On Fri, Sep 08, 2023 at 06:16:25PM -0700, Ashutosh Dixit wrote:
There is no reason to add gtt_offset to the cached head/tail pointers
stream->oa_buffer.head and stream->oa_buffer.tail. This causes the code to
constantly add gtt_offset and subtract gtt_offset and is error
prone (e.g. see previous patch).

It is much simpler to maintain stream->oa_buffer.head and
stream->oa_buffer.tail without adding gtt_offset to them and just allow for
the gtt_offset when reading/writing from/to HW registers.

Signed-off-by: Ashutosh Dixit <ashutosh.di...@intel.com>
---
drivers/gpu/drm/i915/i915_perf.c | 53 ++++++++------------------------
1 file changed, 13 insertions(+), 40 deletions(-)

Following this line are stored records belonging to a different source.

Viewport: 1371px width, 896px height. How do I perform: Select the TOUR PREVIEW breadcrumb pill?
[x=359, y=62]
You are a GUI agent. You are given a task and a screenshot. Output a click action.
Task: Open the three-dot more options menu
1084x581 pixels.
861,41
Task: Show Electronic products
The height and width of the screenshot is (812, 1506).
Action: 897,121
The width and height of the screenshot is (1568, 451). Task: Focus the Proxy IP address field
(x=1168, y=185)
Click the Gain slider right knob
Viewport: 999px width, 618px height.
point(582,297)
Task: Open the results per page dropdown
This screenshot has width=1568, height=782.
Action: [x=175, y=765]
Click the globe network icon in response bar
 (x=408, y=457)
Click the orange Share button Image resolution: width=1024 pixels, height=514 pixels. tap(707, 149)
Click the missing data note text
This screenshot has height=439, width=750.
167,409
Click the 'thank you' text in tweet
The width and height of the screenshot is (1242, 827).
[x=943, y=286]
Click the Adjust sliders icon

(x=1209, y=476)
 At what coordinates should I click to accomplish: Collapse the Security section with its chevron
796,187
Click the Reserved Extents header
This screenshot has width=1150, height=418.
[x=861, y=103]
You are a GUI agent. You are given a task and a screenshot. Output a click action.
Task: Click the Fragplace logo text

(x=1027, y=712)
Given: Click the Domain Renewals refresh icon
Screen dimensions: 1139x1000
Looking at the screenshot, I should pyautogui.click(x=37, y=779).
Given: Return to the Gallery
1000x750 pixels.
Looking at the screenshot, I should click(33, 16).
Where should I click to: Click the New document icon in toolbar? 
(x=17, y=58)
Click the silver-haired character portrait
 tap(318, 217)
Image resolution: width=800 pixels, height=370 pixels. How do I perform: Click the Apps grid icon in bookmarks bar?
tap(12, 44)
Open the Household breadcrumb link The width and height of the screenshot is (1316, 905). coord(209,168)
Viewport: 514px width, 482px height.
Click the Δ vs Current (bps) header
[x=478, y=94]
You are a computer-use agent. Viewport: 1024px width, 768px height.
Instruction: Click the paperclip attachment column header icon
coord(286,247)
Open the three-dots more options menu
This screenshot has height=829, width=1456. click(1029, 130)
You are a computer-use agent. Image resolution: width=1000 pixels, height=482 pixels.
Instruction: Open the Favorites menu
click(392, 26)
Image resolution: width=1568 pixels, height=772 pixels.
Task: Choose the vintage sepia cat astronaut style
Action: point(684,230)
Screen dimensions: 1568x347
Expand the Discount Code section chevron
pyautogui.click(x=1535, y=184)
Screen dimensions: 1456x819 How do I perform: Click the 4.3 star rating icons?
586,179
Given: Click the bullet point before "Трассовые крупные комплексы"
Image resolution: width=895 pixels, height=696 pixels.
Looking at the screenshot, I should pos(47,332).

diff --git a/drivers/gpu/drm/i915/i915_perf.c b/drivers/gpu/drm/i915/i915_perf.c
index ec0fc2934045a..1347e4ec9dd5a 100644
--- a/drivers/gpu/drm/i915/i915_perf.c
+++ b/drivers/gpu/drm/i915/i915_perf.c
@@ -543,10 +543,9 @@ static bool oa_buffer_check_unlocked(struct 
i915_perf_stream *stream)
{
        u32 gtt_offset = i915_ggtt_offset(stream->oa_buffer.vma);
        int report_size = stream->oa_buffer.format->size;
-       u32 head, tail, read_tail;
+       u32 tail, hw_tail;
        unsigned long flags;
        bool pollin;
-       u32 hw_tail;
        u32 partial_report_size;

        /* We have to consider the (unlikely) possibility that read() errors
@@ -556,6 +555,7 @@ static bool oa_buffer_check_unlocked(struct 
i915_perf_stream *stream)
        spin_lock_irqsave(&stream->oa_buffer.ptr_lock, flags);

        hw_tail = stream->perf->ops.oa_hw_tail_read(stream);
+       hw_tail -= gtt_offset;

Since this patch intends to remove gtt_offset for all head/tail calculations, we don't need patch 1/3. Patch 1 can be dropped.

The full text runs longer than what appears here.